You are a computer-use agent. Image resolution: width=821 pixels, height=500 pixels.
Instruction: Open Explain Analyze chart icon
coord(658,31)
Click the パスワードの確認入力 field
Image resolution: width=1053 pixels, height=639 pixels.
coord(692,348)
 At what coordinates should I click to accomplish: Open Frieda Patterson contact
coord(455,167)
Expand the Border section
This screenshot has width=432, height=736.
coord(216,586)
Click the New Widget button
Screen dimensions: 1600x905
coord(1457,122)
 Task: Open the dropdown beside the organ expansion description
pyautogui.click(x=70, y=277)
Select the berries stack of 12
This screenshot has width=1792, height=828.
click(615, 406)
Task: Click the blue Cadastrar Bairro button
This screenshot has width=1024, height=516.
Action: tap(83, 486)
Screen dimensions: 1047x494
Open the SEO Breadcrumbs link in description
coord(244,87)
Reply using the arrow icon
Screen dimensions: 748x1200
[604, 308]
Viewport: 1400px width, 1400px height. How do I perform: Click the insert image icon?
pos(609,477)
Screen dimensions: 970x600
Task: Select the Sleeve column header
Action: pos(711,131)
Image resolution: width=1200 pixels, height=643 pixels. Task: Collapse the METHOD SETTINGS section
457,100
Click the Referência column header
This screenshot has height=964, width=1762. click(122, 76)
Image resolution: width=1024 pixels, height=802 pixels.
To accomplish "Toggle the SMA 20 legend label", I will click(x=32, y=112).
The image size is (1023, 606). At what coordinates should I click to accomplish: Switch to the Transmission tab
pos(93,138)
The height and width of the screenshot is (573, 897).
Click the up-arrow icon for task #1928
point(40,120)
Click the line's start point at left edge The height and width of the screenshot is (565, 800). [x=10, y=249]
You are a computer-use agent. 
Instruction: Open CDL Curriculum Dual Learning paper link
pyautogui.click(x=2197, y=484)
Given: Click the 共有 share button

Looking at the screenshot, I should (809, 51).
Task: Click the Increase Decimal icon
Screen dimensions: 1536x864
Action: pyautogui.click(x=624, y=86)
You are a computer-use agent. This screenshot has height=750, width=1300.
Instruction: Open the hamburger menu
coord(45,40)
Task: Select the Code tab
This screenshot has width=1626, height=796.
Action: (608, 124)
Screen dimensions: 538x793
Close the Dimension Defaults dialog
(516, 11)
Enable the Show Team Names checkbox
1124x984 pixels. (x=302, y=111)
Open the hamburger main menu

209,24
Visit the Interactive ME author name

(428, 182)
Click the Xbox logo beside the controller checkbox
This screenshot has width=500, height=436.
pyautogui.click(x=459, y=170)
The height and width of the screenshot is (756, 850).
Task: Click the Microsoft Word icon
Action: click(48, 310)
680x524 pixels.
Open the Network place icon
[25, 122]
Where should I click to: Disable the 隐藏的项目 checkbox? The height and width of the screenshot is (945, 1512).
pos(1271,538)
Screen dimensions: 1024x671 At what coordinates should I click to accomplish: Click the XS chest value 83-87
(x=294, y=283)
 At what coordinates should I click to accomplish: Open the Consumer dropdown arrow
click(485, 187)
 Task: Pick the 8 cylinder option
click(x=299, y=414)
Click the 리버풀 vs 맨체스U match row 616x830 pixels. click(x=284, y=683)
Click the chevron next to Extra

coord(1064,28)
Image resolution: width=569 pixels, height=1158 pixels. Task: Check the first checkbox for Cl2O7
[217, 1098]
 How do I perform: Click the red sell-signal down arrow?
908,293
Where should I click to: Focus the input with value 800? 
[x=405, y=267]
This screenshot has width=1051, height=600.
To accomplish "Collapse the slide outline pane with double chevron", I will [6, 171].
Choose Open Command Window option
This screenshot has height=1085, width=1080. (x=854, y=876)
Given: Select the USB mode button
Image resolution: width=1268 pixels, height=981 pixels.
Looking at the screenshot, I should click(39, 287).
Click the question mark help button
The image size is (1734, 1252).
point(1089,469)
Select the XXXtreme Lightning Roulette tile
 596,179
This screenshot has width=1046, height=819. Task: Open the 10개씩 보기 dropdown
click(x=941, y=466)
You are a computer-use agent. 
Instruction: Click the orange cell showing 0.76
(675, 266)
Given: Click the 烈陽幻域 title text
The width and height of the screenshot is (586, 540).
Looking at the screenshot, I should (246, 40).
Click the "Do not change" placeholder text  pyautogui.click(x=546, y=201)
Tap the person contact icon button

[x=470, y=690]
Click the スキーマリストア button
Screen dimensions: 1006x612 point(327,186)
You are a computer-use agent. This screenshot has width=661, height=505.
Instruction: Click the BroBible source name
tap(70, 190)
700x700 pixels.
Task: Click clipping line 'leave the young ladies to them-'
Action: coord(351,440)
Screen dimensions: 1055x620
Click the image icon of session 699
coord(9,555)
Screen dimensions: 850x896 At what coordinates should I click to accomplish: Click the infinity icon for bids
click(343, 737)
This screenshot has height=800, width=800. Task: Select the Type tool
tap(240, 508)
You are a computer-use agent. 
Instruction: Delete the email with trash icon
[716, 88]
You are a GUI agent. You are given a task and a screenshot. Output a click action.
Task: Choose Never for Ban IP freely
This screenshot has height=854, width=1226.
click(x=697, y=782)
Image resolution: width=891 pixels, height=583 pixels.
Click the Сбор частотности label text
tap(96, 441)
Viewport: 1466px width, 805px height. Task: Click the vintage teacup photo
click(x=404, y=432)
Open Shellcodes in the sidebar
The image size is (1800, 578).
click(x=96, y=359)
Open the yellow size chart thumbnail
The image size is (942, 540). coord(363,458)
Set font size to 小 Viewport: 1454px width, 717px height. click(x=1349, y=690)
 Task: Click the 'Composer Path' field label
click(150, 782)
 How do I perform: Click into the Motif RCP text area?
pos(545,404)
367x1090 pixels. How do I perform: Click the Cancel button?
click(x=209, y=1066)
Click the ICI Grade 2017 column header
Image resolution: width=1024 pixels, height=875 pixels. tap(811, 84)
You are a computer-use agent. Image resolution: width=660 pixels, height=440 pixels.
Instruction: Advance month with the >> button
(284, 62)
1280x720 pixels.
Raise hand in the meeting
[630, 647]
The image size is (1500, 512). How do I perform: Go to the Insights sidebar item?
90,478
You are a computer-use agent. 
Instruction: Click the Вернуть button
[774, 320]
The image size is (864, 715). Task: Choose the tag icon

--------

▶ EXERCISE: Retype exactly the line with "Viewport: 1466px width, 805px" and each line after it until the records end, and include no other line.

▶ WORKED SOLUTION:
Viewport: 1466px width, 805px height. Task: Click the vintage teacup photo
click(x=404, y=432)
Open Shellcodes in the sidebar
The image size is (1800, 578).
click(x=96, y=359)
Open the yellow size chart thumbnail
The image size is (942, 540). coord(363,458)
Set font size to 小 Viewport: 1454px width, 717px height. click(x=1349, y=690)
 Task: Click the 'Composer Path' field label
click(150, 782)
 How do I perform: Click into the Motif RCP text area?
pos(545,404)
367x1090 pixels. How do I perform: Click the Cancel button?
click(x=209, y=1066)
Click the ICI Grade 2017 column header
Image resolution: width=1024 pixels, height=875 pixels. tap(811, 84)
You are a computer-use agent. Image resolution: width=660 pixels, height=440 pixels.
Instruction: Advance month with the >> button
(284, 62)
1280x720 pixels.
Raise hand in the meeting
[630, 647]
The image size is (1500, 512). How do I perform: Go to the Insights sidebar item?
90,478
You are a computer-use agent. 
Instruction: Click the Вернуть button
[774, 320]
The image size is (864, 715). Task: Choose the tag icon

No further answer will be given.